I was left terrified….thus I recall no time of trial or suffering in which it doesn’t seem to me that everything that can be suffered here on earth is nothing; so I think in a way we complain without reason. Hence I repeat this experience was one of the greatest favors the Lord granted me because it helped me very much to lose fear of the tribulations and contradictions of this life…..from this experience also flow the great impulses to help souls and the extraordinary pain that is caused me by the many that are condemned. It seems certain to me that in order to free one one alone from such appalling torments I would suffer many deaths very willingly. 1

The Middle School Mind

In decades of attending Mass after Mass after Mass, in parish after parish after parish, I have never heard anything more than a stern warning once or twice that we can’t take our salvation for granted.  No description of evil even approaching Avila’s account of hell nor the terrifying vision of Lucifer I had in my dream.

Too, a theology of hell is oftentimes boiled down to simple conceits: “hell is proximity without intimacy”, or “people create their own heaven or hell”. 

And though I do not at all discount the theological implications of these descriptions, they make hell seem more like a clever argument than an actual place of torment. 

The modern approach to evil nearly reflects the attitude of us weepy girls at our middle school slumber party. 

And I totally get this watering-down, borderline erasing Catholic teachings on devil and hell.  It’s a terrifying reality.  I’d prefer that the devil didn’t exist and that our loving God assures everyone an eternity of running through meadows of tall grass and daisies.

This is in fact the destiny God wants for us: God “wills everyone to be saved and to come to knowledge of the truth." (1 Timothy 2:4) 

However, as John Paul II points out in Crossing the Threshold of Hope

The destination to eternal damnation consists in the ultimate rejection of God, the ultimate break in of the communion with the Father and the Son and the Holy Spirit. Here it is not so much God who rejects man, but man who rejects God. 2 

That is to say, a denial of hell totally disregards the free will God has given us. 

A Grave Naivete

As I’ve mentioned, my own take on the devil and hell contrasts sharply with the preaching I’ve heard in the Catholic Church.  As I see it, a softening of, or failure to acknowledge the reality of demons and hell is gravely naïvé. 

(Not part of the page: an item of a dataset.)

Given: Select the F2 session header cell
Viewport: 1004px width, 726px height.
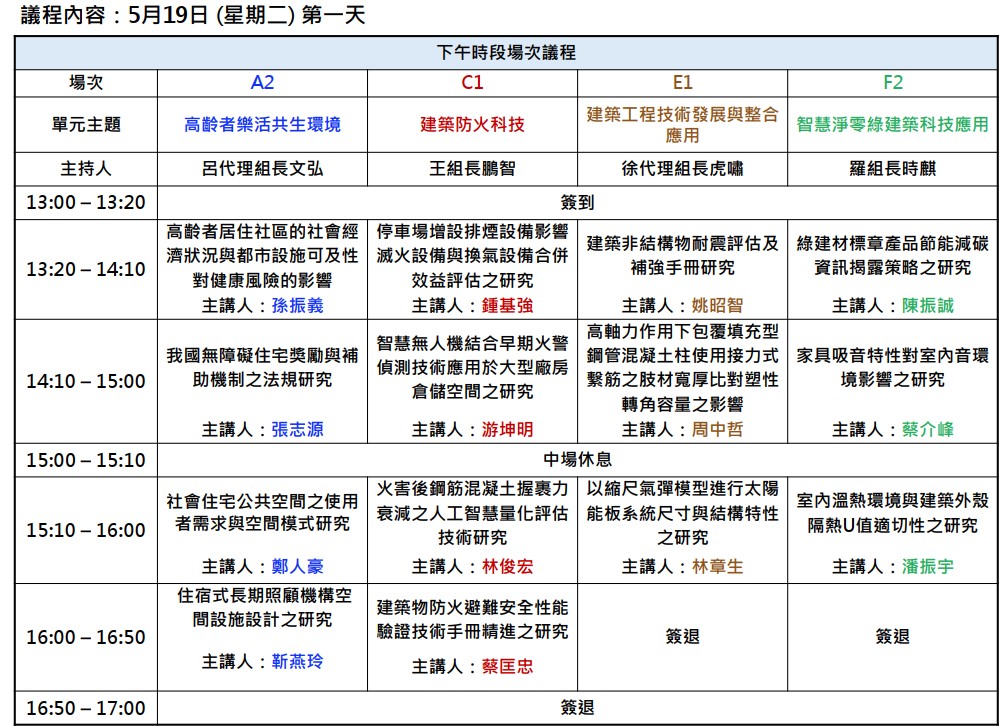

It’s not unlike telling ourselves that the psychotic serial killer on the loose in our neighborhood is nothing more than a hooligan, out to perhaps knock over a few garbage cans, spray some graffiti, but nothing more.  And so then leaving our doors and windows unlocked, and ourselves vulnerable to his wiles. 

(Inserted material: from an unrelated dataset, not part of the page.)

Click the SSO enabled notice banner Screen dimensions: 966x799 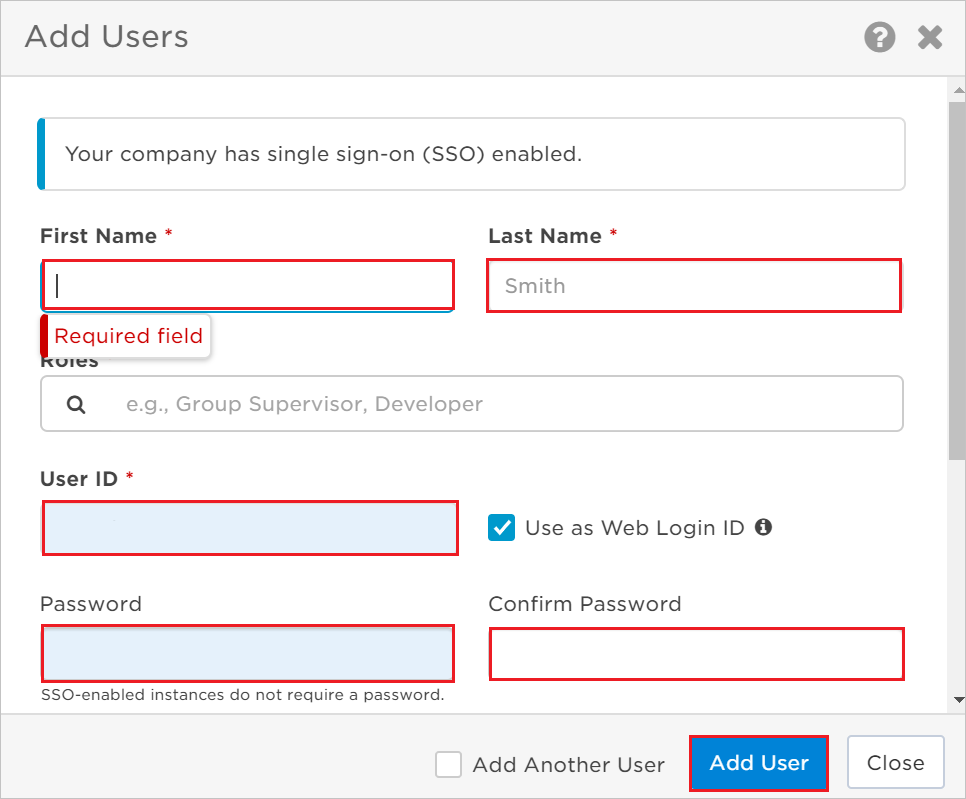tap(472, 154)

St. Teresa, too, clearly harbors no delusions regarding the devil’s desire for us to suffer terribly.  Instead, she emphasizes the power God has over him:

I don’t understand these fears “the devil!, the devil!” when we can say “God God” and make the devil tremble! 1

This is scripturally correct: Jesus tells us over and over again not to be afraid, and that he’s won the victory over evil.  Here’s just a few Gospel verses that drive this point home: 

Take courage, I have conquered the world.” (John 16:33) “All power on heaven and earth has been given to me.” (Matthew 18:18) “The light shines in the darkness, and the darkness has not overcome it." (John 1:5)

And it’s a most reassuring thought.  By remaining in the love of Jesus; being in a state of Grace, and living a lifestyle of prayer, fasting and works of mercy; we have nothing to fear. 

And You? 

What is your take?  What sort of encounters with the devil have you experienced in your own life?

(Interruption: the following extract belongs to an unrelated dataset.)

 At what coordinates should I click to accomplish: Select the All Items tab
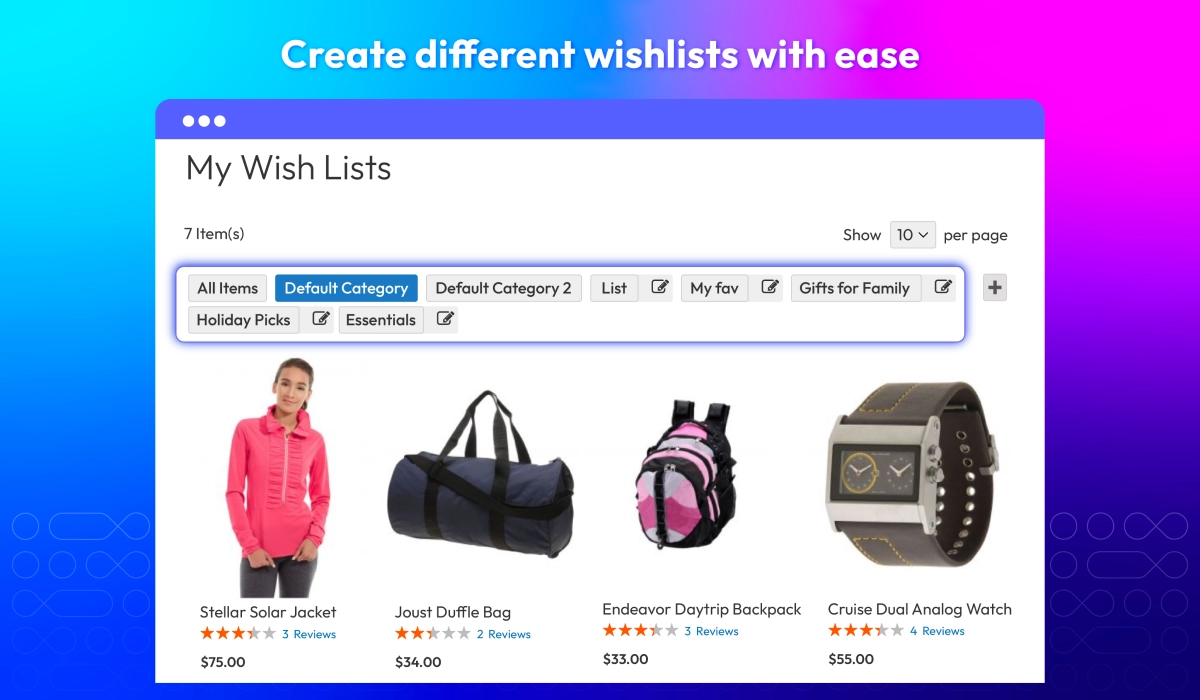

Of course, demonic attacks are rarely so explicit as those I’ve recounted in this post.  It’s oftentimes unclear when a message, compulsion, or experience comes from God or the devil.  It takes skill and experience to tease this out. 

Fortunately, Teresa has passed on her wisdom in this area as well. More on that later. 


1 Volume 1: The Collected Works of St. Teresa of Avila, translated by Kieran Kavanaugh, OCD & Otilio Rodriguez, OCD, 1976. Pgs 214, 214-5, 170. Crossing the Threshold of Hope, John Paul II, 1994. Pg 73.